RECORDED INFORMATION:
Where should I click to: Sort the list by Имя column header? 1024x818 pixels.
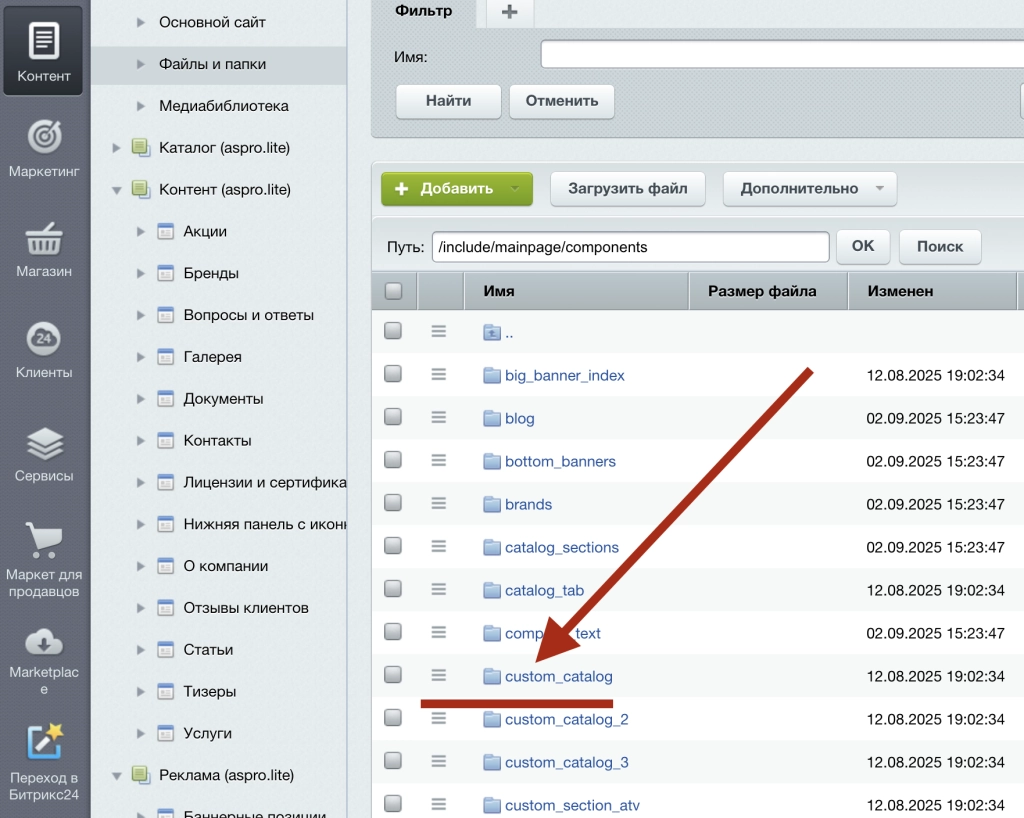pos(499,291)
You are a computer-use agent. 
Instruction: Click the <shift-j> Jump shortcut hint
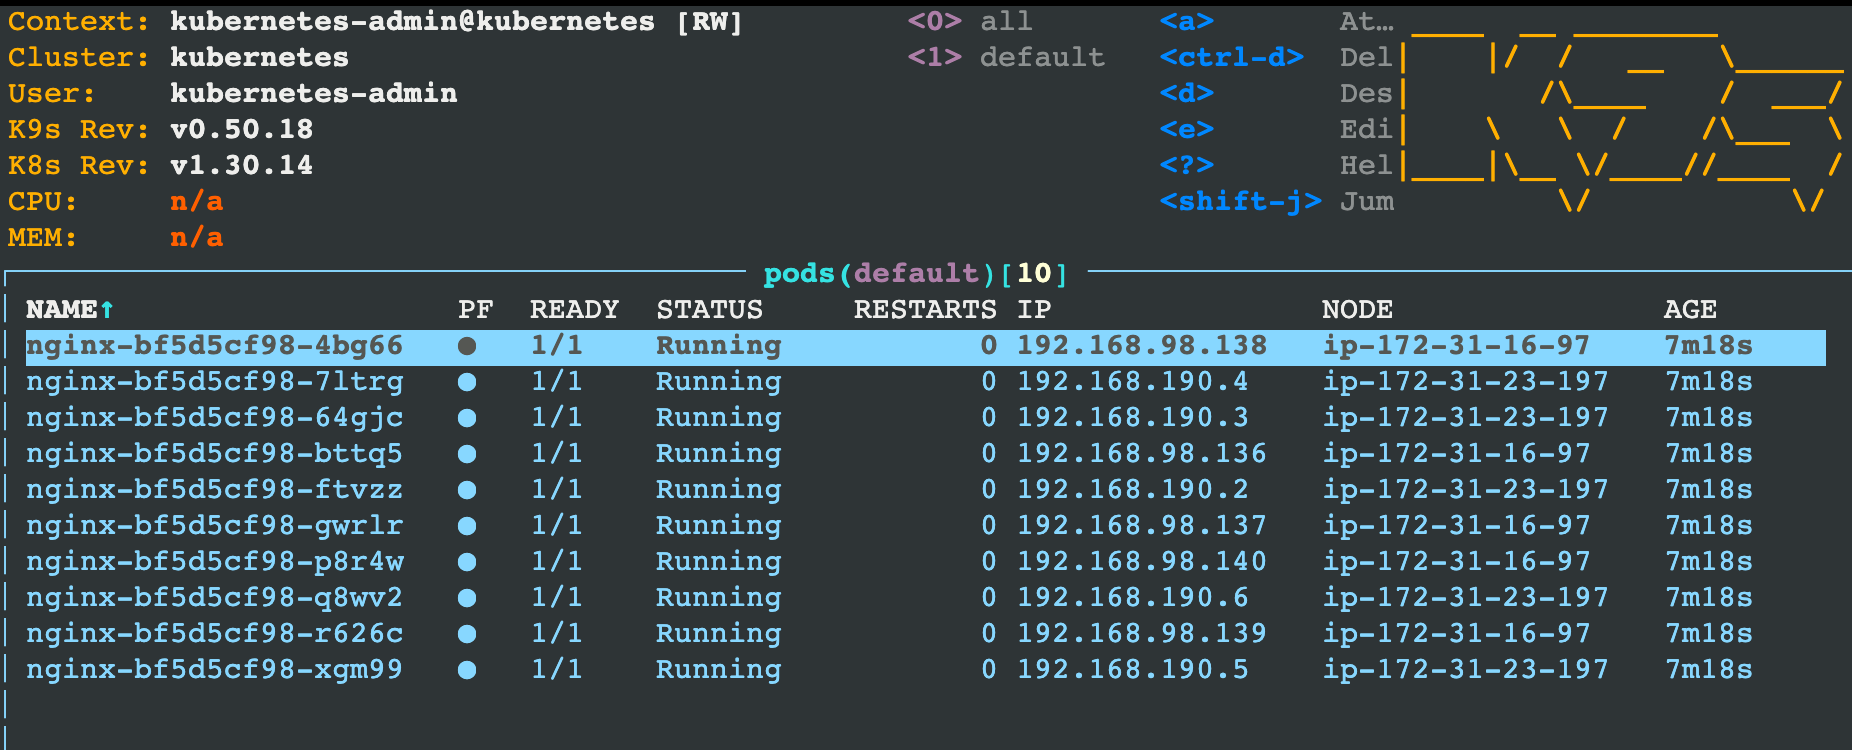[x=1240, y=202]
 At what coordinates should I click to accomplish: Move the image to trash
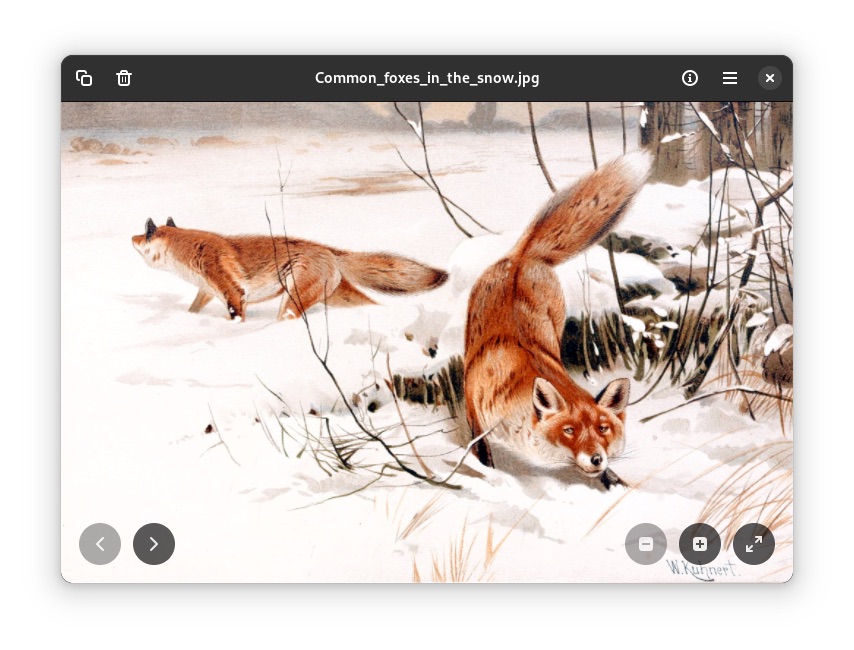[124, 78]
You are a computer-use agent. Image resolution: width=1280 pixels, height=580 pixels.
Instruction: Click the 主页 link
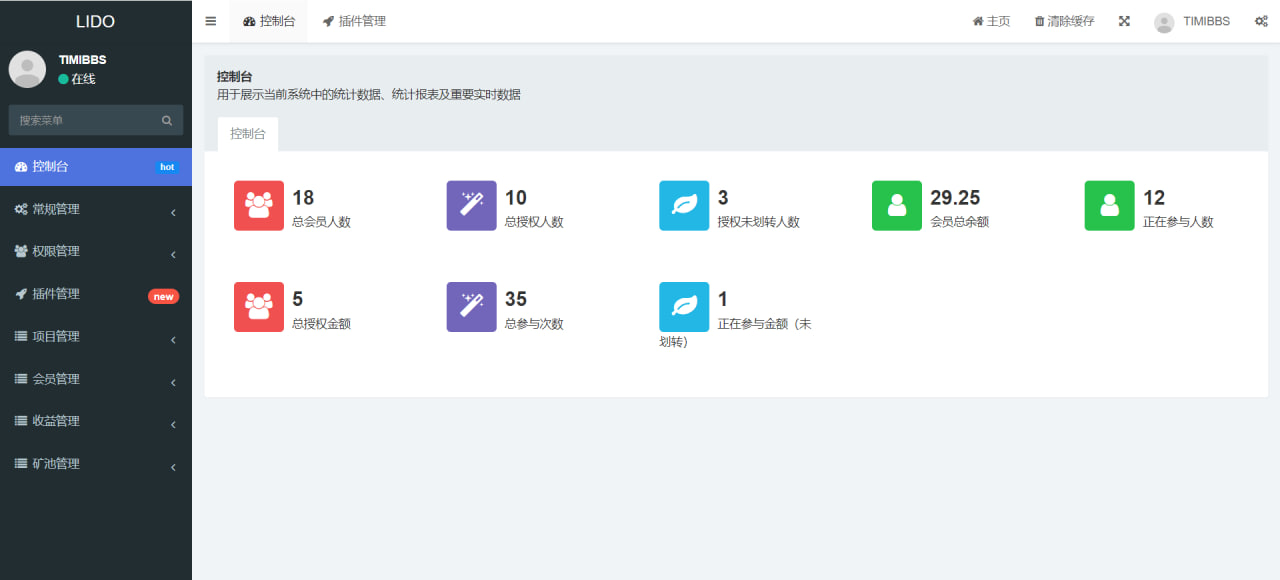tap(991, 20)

TO DO:
What is needed is an exact restatement of every line from the one containing "Instruction: Click the <shift-j>" through the last line of the records, pictures left out.

FINISHED EXERCISE:
Instruction: Click the <shift-j> Jump shortcut hint
[x=1240, y=202]
 At what coordinates should I click to accomplish: Move the image to trash
[124, 78]
You are a computer-use agent. Image resolution: width=1280 pixels, height=580 pixels.
Instruction: Click the 主页 link
tap(991, 20)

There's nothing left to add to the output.